How do successful Israeli companies survive nevertheless?

The upside of the Israeli contempt for large organizations and whatever it takes to run them is the Israeli die-hard loyalty to small organic teams, and whatever product those small teams can support.

There are several models in which this ability turns out to be valuable - and worth a lot.

Build to relocate - this model means to bootstrap with a geographic pivot in mind - hack together a product with a small team in Israel, win over a niche and then transfer the bulk of the organization to America. This requires careful choreography and a properly calibrated set of incentives early on, but is doable as long as the head is kept level and the hands steady. I consider Sentinel One and Ultima Genomics as a examples of this pattern.

Going for the long-term with deep-tech - going a bit against the splashy zeitgeist of the 2010s, when a company has a deep technology but lacks a well-formed market, the strategy is to keep low, slow and stable until something changes and the technology is suddenly in a great demand. Such are the stories of Mobileye, Vayyar and Flytrex. This attitude requires persevering through years of austerity, or extreme luck being bought out early – one example of the latter being Alooma.

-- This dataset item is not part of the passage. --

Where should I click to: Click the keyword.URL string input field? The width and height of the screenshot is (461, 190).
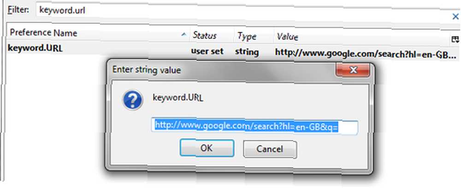pyautogui.click(x=254, y=127)
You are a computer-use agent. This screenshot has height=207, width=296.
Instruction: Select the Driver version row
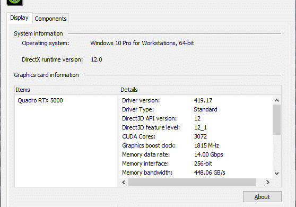196,100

Build a deep-product company - this is similar to the deep-tech model, but here the play is to focus on a single, predetermined and highly fit product idea from the get go. For a product company, success involves growing organically to a medium size. To pull that growth off, the founders need to be professional managers, which is a rare sight in Israel and almost an impossibility given first-timer founders. Companies following this pattern are Lightricks, Gong.io and JoyTunes.

Project delivery space - likely the only way to genuinely “go big” while remaining mostly Israeli. The focus on repetetive, bean-counted, nothing-to-write-home-about projects is toxic to talent elsewhere but is tolerated in Israel. Indeed, a lot of Israelis genuinely like the short-term thrill of integrations and “professional services” dynamics. One category of companies that works in this space is IronSource, which runs an advertisement empire characterized by rapid, iterative integration with multiple partners. Another bigger, older and lower-margin company in this pattern is Amdocs, which focuses on the telecom billing market. In both cases the traditional Israeli weakness in managing large organizations is counteracted by the fragmentation of the development core across multiple somewhat independent projects.

A low-investment corporate branch providing great complementary value - a very frequent and rather successful model for corporate branch offices turns out to be to own important-but-not-core business lines in a larger corporate universe - this pattern leverages the fact that Israeli individual contributors can be highly motivated by the outcomes even where the American only sees an endless career-dulling execution quagmire. This pattern captures a lot of the projects going on in the Israeli MAGMA branches, for example the Microsoft Israel which maintains a security product core in Israel - that’s definitely a great asset for Microsoft, but hardly a cash cow.

Summary

A lot of people have the notion that Israel may just spring up an American-style large corporation that would be a major commercial success. I consider this notion to be fundamentally incompatible with the kinds of successful organizations that Israelis empirically manage to build. However, there’s a myriad of excellent business opportunities in which Israeli teams can win large rewards by playing to their strengths - and I certainly hope to see more of that going forward.